No. They are expained by changes of the position of the first particle.
 
  • #254
Demystifier said:
No. They are expained by changes of the position of the first particle.

So the guiding wave for the second particle is no different from how it would have been if the first particle had not been measured? (sorry if I am being slow here, but just checking that you aren't suggesting that the change in the position of the first particle (rather than its measurement) changes the guiding wave and thereby changes the position of the second particle).
 
  • #255
vanhees71 said:
Sure, but why should it be in a non-relativistic theory?
Where did I say or implied that it should!
 
  • #256
name123 said:
So the guiding wave for the second particle is no different from how it would have been if the first particle had not been measured?
That's correct (except for the technical detail that we cannot really talk about the second-particle wave, because there is only a second-particle density matrix).
 
  • #257
name123 said:
So what is the suggested mechanism for the first particle altering the second particle's position across that distance?
There is no mechanism in the mechanical sense. There is only an equation which describes how it happens.
 
  • #258
Demystifier said:
There is no mechanism in the mechanical sense. There is only an equation which describes how it happens.

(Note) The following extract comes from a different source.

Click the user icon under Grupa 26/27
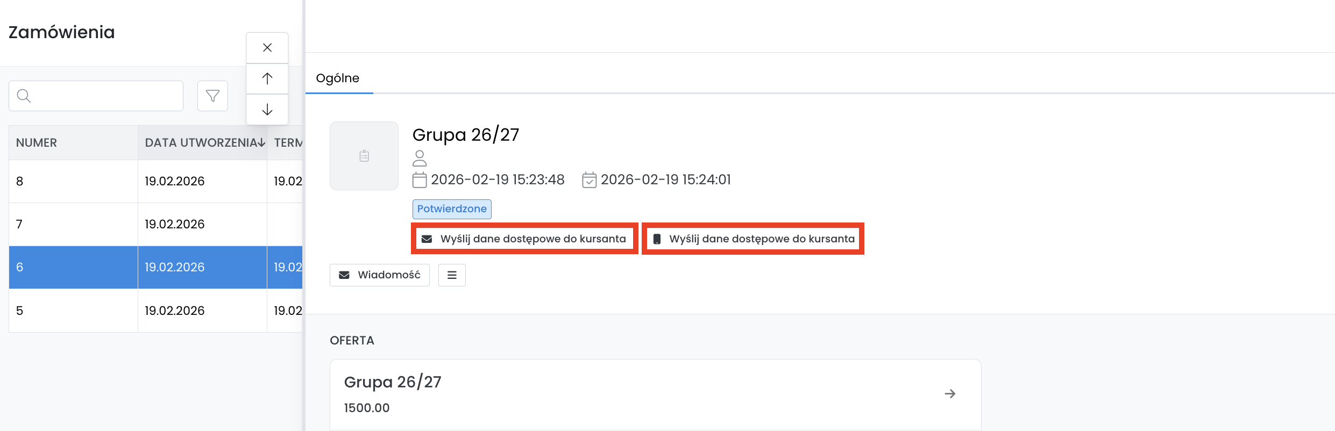 420,158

So nothing more than an equation that gives the result, no theoretical explanation of how such "spooky action at a distance" could happen in a physical universe?
 
  • #259
name123 said:
So nothing more than an equation that gives the result, no theoretical explanation of how such "spooky action at a distance" could happen in a physical universe?
Yep.
 
  • #260
Demystifier said:
Yep.

Thanks for your help, and clearing up my misconception (of thinking that the guiding wave/field propagating at faster than light speed was the explanation) :)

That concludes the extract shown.